The ASCEU Senate was established two school years ago, and first became active last year, making this year the senate’s second year of duty. The ASCEU Senate is comprised of five student senators, the ASCEU Student Advocate, and is chaired by the ASCEU Senate Vice President. Each senator is selected with the approval of two faculty members within the division the senator represents, then is interviewed by the senate selection committee, comprised of the student body president, the senate vice president and the student advocate.
This year’s senate is comprised of arts and humanities senator Gary Bosshardt, business and computer science senator Robert Hamaker, sciences and mathematics senator Hobie Willis, social and behavioral sciences senator Ryan Leonard, trade and industry senator Michael Tryon, student advocate Dallas Nield and senate vice president Nick Deeter.

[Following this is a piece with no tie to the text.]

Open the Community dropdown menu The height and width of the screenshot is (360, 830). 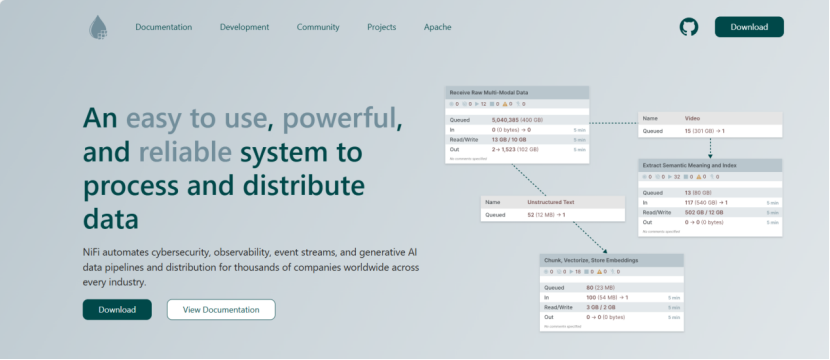(x=318, y=27)
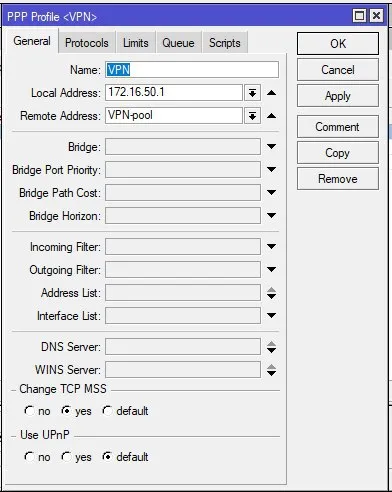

Each senator represents the following academic areas: arts and humanities senator: art, dance, English, ESOL, languages, music, and theatre; business and computer sciences senator: accounting, business, communication and computer sciences; sciences and mathematics senator: anthropology/museum studies, biology, chemistry, engineering, geology, math, physics and wilderness studies; social and behavioral sciences senator: criminal justice, education and family life, child care resource and referral, history, political science, psychology, sociology, philosophy; trades and industry senator: automotive technology, building construction, cosmetology, diesel technology/hydraulics, electronics, heavy equipment/trucking, nursing and welding.

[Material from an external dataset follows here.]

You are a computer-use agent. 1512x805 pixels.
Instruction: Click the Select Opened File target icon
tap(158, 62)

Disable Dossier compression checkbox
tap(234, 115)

The role of the senate is to represent the needs of the academic departments on campus. Each senator meets with each department chair within their division at least once a month. This meeting serves to improve communication between faculty and students. In this meeting, department events are discussed, ways to continue to make each department stronger are explored, issues within the department are reviewed, and the wants, needs, and desires of the students and faculty are talked about. Any member of the administration, faculty, staff, or student is welcome to approach the Senators or myself with any questions, comments or concerns he/she may have concerning departmental affairs on campus.
Apart from the monthly meetings with the department chairs, each senator attends weekly senate meetings in order to discuss departmental affairs and various other projects.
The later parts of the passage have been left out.